Why do we humans exist surrounded by a spectacularly beautiful universe? There are only two realistic possibilities: We are either the result of the random interaction of the universe’s natural forces, or we are the handiwork of a creator. If we are accidents of nature, there is no transcendental significance to human existence. We are simply the life form that occupies the top of the food chain. We are not endowed by a creator with certain unalienable rights, among which are life, liberty, and the pursuit of happiness. There are no unalienable rights. There is no higher moral law handed down to us from above. We are ruled by man-made laws which are little more than exercises in political expediency, and the only moral philosophy that makes sense is: Eat, drink, and be merry (or do whatever else makes you happy), for tomorrow you may die, and for you, existence will be over.
If we are the handiwork of a creator, there may be a great deal of significance to human existence. The values of our creator would constitute a higher law that supersedes whatever legal codes humans may enact. And where we spend eternity, if there is life after human existence, may depend on whether the values and loyalties we demonstrate during our earthly lives are consistent with those of our creator.
Accidents of nature or the handiwork of a creator, which is more likely? The available empirical evidence tells us that about 13.8 billion years ago, there was a moment of creation. A tiny amount of matter expanded (possibly exploded), filling the universe with what eventually became enough matter to form at least a trillion stars and probably several trillion planets, moons, and other celestial bodies. This expanded universe seems to have been carefully designed. It contained exactly the right forces and components needed to remain stable for billions of years. It also included what in time became the elements needed for life and at least one planet with an environment capable of sustaining life. The idea that all this might have happened through a random process stretches credulity and raises a fundamental question: Can you have a finely-tuned universe without an intelligent being doing the fine-tuning
If there is a creator, what can we say about her? First, we know she is extremely powerful. Any being capable of creating enough matter to form a trillion suns is powerful beyond what human minds can comprehend. Second, we can assume that creating a universe that would remain stable for 13.8 billion years and laying the groundwork for life required a major effort. But why did she go to all that trouble?

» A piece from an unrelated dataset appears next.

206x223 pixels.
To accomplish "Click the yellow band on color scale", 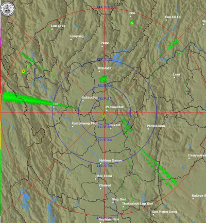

Through the medium of fiction, I have tried to show that there might be a logical answer to that question. The answer set forth in Chance may not be the answer. But that is beside the point. Chance sets forth one possible scenario in which a religious explanation for existence would make a great deal of sense. Of course, there may be other scenarios that do as well.
I wrote Chance from the Christian perspective. But I did not write it to convince readers to become Christians. My goal was to invite readers to resolve life’s most fundamental question —why do we exist—on the basis of whatever evidence seems persuasive to them. A second goal was to point out that many of the reasons offered to dismiss the existence of God in our secular society defy logic: God has never appeared to me; therefore, there can’t be a God. Bad things happen to good people; therefore, there can’t be a God. Church leaders have done evil things; therefore, there can’t be a God. Chance is a plea not to answer existence’s most basic question with a non-sequitur
Over the past two millennia, Christian church leaders have missed many opportunities to grow the Christian church. One of their most recent failures is ignoring how the scientific evidence describing the beginning of the universe and the beginning of life point to a creator. In its early years, the Catholic Church strongly supported scientific research and inquiry. Church leaders believed the more we understood creation, the more we would understand the creator. As a result, many of our earliest scientific discoveries were made by monks and scientists supported by the Catholic Church. But when Galileo, Darwin, and others began to describe a material world that differed from what church leaders had imagined based on their interpretations of scripture, this movement slowed. And for some Protestant faiths, these different scientific explanations for existence became an intellectual call to arms to rebut what was viewed as heresy
Approximately sixteen hundred years ago, St. Augustine warned Christians that mindlessly rejecting scientific evidence would make them look foolish to their contemporaries and undercut the faith. Many of today’s young, sophisticated thinkers are turning away from the church and its rejection of empirical evidence, proving once again that Augustine was one of the great intellects of the ages
I hope you enjoy reading Chance. And I hope it leads you to think about, if not prayerfully consider, the meaning of your own existence.